Written task> Lay out the rows from the line containing "In order to click on clock-date: Thursday, October" through the end of the rows, inclusive, as a JSON list of strings with one string per line and blank lines omitted.

The records>
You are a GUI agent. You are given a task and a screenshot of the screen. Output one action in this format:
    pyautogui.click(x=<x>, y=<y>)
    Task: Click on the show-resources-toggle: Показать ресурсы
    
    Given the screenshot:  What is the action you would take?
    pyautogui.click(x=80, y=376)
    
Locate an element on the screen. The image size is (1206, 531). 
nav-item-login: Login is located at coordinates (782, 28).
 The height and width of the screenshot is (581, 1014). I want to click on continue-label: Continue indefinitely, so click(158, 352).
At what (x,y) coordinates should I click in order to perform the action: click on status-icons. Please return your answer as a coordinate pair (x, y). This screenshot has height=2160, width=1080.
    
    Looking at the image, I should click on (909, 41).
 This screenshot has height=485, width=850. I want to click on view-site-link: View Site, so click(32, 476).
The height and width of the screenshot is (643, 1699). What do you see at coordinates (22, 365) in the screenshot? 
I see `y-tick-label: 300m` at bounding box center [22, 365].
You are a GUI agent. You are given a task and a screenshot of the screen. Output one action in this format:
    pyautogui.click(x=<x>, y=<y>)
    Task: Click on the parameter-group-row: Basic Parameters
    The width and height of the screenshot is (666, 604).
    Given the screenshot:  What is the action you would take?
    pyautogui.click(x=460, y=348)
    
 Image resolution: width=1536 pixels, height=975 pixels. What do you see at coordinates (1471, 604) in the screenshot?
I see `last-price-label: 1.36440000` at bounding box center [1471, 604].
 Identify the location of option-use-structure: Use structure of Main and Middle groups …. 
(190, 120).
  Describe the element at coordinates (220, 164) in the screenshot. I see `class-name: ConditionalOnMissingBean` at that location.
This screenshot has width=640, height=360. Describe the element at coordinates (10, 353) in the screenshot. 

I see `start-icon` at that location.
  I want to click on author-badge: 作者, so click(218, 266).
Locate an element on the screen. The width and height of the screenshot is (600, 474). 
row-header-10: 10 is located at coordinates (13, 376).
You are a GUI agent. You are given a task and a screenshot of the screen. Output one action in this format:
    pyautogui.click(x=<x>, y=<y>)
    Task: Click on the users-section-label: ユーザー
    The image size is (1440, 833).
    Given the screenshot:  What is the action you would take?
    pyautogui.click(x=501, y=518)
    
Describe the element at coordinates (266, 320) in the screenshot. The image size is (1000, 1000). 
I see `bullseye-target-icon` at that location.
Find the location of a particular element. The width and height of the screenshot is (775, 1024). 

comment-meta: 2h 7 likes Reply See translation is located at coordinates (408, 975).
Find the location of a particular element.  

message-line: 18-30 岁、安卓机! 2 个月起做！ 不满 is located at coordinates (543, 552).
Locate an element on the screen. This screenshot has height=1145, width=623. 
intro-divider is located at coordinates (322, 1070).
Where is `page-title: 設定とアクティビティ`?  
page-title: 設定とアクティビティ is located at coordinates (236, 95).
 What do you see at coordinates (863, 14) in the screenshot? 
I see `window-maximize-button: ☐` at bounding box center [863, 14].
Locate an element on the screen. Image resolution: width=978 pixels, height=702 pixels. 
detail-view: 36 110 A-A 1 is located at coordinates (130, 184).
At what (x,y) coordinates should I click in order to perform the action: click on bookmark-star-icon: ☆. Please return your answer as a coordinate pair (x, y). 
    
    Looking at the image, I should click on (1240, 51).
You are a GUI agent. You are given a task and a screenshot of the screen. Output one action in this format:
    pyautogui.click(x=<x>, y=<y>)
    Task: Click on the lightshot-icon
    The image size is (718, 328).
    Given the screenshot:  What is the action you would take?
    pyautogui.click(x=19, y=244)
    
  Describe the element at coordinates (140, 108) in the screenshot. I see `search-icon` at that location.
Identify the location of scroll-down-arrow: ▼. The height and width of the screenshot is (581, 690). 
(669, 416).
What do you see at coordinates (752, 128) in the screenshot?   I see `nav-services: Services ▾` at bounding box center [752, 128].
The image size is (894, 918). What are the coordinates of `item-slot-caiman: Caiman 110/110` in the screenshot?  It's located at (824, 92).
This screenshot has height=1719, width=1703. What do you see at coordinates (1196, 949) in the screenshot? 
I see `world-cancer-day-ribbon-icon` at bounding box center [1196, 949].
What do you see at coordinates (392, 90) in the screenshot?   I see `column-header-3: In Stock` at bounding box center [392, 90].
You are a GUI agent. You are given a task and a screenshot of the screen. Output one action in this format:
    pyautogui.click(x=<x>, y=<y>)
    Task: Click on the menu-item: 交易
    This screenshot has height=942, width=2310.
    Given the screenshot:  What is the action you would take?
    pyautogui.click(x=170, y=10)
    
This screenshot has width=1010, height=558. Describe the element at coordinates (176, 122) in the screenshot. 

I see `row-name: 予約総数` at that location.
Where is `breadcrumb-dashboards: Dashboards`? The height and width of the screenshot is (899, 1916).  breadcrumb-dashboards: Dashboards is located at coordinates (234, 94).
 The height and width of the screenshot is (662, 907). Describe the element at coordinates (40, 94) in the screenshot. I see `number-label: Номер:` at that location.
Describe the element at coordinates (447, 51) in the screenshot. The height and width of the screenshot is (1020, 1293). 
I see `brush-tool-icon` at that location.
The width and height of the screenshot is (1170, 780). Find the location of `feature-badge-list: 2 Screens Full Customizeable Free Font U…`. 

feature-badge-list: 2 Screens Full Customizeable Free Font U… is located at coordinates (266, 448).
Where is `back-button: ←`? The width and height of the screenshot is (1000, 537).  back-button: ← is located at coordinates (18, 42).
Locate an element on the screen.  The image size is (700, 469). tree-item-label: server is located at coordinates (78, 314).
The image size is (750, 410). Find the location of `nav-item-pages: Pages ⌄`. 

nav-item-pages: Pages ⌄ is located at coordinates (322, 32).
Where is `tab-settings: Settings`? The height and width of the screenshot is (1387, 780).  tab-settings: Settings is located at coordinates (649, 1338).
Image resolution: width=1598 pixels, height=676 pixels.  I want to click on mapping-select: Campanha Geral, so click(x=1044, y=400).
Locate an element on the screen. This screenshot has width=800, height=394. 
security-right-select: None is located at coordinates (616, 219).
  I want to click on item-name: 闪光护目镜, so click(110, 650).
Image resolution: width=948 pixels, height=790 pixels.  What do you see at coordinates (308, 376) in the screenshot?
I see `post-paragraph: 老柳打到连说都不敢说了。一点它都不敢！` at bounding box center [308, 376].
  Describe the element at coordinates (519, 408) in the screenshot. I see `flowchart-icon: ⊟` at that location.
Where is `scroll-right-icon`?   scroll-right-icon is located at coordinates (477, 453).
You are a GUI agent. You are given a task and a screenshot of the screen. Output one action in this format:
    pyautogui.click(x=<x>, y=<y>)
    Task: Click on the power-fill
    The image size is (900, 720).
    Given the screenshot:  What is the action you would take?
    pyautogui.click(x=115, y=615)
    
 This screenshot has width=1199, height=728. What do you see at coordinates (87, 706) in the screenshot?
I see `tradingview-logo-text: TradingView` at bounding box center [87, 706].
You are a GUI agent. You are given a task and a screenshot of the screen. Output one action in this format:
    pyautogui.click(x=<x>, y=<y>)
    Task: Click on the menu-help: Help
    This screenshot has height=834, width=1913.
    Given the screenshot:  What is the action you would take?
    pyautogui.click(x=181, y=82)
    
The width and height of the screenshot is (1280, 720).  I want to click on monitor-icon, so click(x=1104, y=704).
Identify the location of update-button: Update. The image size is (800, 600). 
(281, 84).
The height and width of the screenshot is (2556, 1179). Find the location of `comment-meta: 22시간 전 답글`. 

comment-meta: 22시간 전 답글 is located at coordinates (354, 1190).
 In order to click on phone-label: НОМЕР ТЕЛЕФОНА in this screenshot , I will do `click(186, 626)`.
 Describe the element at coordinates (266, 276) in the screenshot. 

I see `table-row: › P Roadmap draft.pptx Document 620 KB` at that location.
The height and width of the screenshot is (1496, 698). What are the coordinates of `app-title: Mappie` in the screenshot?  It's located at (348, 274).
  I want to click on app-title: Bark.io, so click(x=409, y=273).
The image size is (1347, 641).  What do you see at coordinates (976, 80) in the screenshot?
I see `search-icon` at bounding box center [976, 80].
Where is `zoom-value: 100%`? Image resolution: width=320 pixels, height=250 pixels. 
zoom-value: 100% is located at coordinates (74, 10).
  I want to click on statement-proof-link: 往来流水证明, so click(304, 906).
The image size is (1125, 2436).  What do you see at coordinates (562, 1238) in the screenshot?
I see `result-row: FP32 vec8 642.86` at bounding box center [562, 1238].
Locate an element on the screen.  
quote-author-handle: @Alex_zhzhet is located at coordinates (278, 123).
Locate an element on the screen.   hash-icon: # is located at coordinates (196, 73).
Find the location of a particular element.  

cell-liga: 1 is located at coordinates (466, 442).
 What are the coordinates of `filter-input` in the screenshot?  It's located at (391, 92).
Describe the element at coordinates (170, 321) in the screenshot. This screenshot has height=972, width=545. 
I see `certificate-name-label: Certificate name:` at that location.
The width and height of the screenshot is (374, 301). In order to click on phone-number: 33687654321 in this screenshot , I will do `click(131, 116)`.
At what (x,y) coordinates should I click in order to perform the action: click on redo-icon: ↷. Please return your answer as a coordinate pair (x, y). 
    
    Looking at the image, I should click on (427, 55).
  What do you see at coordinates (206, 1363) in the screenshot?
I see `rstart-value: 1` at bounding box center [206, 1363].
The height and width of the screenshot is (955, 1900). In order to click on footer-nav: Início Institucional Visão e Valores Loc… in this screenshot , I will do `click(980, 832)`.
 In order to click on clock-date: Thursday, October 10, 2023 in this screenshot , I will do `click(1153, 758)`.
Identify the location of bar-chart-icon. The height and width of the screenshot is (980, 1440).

Output of the exercise>
[
  " In order to click on clock-date: Thursday, October 10, 2023 in this screenshot , I will do `click(1153, 758)`.",
  "Identify the location of bar-chart-icon. The height and width of the screenshot is (980, 1440)."
]